Low-code/no-code platforms, for example, can democratise AI deployment, says Roy.
What this means is that by successfully rolling out a use case with a low-code/no-code platform, organisations can see that it is possible to obtain results with AI agents and expand their use to other departments, without requiring extensive technical expertise.
Sharing an example, Roy notes that a sales team rolled out a CPQ (configure, price, quote) agent that reduced the time to generate sales quotes from 40 to three minutes. Upon its success, the organisation “wants to roll out more agents, and they are starting to democratise the technology for various teams.”
Once public agencies identify the use case for AI agents according to their needs and capabilities, it is easier to expand to other potential uses or deployments, explains Roy.
He believes that democratisation in the AI space will gain strength in the following year, allowing organisations to iterate on these solutions across different departments and relieve them from mundane tasks that can be automated.
Security must be top of mind

Having security measures in place is another foundational requirement for public sector agencies.
Centralised governance is a way in which organisations can manage permissions, such as what privileges the agents have, to understand how they work within the enterprise.
“For AI to work, you must provide it with all the necessary information. So you must put in place all the possible guardrails to make sure that it does not go rogue,” Roy notes.

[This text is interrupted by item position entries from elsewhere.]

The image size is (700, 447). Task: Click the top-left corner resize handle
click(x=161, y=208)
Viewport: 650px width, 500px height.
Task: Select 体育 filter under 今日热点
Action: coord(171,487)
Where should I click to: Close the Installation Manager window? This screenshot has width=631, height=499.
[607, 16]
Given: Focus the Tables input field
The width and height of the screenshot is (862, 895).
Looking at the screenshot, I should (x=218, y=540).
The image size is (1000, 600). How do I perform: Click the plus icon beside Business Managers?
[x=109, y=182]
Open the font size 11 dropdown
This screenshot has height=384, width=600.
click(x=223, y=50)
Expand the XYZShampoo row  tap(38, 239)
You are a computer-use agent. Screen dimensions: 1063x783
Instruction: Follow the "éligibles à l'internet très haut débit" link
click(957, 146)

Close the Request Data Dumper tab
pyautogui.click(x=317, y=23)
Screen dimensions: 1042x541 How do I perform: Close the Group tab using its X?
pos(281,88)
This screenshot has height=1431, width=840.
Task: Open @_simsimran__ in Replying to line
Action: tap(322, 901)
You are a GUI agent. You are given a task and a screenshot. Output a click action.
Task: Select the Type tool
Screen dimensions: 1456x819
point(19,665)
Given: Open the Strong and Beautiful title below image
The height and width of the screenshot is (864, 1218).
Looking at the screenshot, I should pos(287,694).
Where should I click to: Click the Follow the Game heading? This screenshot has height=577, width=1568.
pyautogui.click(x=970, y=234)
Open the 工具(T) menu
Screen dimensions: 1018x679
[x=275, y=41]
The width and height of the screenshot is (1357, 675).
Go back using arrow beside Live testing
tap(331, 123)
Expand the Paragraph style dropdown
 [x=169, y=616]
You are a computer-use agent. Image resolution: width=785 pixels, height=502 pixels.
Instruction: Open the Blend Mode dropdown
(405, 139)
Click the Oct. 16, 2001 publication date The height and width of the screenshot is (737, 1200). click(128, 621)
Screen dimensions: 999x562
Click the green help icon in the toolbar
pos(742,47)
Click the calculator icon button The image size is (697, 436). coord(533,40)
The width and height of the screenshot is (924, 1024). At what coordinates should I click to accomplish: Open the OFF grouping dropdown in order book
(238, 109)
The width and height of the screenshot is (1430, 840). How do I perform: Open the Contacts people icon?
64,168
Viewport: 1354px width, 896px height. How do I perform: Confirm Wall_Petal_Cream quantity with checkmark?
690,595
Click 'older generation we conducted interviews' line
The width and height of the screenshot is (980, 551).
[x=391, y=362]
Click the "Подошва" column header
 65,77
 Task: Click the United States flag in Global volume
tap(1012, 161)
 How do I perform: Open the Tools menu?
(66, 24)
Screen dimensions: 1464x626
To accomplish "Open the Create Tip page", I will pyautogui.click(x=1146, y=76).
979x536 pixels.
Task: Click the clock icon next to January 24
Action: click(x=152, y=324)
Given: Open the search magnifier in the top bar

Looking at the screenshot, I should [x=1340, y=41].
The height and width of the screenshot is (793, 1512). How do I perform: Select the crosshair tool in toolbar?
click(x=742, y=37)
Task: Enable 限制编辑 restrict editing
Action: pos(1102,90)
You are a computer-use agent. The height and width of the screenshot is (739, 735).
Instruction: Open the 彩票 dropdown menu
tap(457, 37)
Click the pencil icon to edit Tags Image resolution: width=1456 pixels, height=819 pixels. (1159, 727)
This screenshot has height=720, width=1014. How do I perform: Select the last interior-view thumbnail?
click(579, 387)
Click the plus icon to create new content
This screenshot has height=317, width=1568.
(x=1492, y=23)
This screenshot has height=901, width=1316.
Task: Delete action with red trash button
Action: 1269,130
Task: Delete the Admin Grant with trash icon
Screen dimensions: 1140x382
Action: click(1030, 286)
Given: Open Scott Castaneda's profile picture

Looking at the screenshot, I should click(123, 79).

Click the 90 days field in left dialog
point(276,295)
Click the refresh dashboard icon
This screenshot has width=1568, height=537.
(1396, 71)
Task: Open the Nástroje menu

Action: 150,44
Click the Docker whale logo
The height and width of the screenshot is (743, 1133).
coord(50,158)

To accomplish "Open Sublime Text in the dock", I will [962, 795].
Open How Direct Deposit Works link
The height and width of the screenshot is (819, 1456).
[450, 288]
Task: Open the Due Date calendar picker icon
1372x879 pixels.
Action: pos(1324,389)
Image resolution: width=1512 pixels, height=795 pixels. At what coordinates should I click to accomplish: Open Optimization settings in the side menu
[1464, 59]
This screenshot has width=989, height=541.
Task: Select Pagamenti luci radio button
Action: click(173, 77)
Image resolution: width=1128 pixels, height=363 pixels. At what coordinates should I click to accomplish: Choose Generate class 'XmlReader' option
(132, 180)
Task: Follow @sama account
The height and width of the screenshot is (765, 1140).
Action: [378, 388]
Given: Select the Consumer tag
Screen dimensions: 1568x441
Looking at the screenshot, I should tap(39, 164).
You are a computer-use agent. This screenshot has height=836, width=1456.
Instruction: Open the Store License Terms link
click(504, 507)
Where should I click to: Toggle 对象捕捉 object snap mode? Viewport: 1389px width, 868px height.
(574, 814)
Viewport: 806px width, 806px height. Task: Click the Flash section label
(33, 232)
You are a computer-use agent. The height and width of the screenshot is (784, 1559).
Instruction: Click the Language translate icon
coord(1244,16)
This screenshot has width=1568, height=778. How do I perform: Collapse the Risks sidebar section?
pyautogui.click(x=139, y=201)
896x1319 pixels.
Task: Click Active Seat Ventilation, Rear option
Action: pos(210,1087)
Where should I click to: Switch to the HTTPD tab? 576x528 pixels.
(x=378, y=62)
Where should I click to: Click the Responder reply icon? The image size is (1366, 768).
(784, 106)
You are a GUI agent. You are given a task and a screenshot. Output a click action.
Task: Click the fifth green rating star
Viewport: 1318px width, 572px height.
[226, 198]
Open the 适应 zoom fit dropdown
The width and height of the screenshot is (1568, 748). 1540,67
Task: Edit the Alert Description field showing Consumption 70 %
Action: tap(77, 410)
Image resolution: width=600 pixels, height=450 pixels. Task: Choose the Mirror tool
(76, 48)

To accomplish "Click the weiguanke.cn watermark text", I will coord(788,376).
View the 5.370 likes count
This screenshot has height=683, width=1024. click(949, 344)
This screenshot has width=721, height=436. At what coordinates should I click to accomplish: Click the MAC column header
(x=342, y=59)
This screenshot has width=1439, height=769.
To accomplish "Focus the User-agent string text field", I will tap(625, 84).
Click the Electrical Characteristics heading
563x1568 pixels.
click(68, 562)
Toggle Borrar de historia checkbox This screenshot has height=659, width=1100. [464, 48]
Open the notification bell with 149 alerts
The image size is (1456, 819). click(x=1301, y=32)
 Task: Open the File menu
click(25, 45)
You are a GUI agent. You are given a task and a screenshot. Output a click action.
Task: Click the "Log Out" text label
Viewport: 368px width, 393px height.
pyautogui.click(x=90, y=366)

He adds that data access is crucial to manage through clear permission models that agents must follow when accessing data on a user’s behalf, such as just-in-time measures or agent authentication, which directs agents to perform a specific set of clearly defined actions after authentication.
Additionally, having a prepared workforce that manages AI in organisations can enhance the security of processes for both internal transformation and product transformation using AI, Roy shares.
Openness to change
Understanding the capabilities and permissions agents have can be challenging for employees. It is important for organisations to adopt a mindset shift to trust agents in the work they perform.
“It’s almost like a user behaviour change,” says Roy. “They have to be comfortable with AI agents doing the work for them, so that’s a big adoption hurdle.”
One of the products that Workato is working on aims to ease that hurdle by integrating records from different systems into a simple conversational user interface powered by agents in the background.
“We hope that it changes that notion of adoption because you’re not having to go to multiple systems and trying to figure out how AI works across all of [them]. It becomes more like a home page for your own personal use or use within your work,” Roy shares.
He adds that by integrating AI into a more simplified application that “meets the users where they are”, the expectation is to enable a more positive approach toward AI agents in the workplace.
With a solid groundwork in place, the benefits of agentic AI in the public sector can well outweigh the concerns.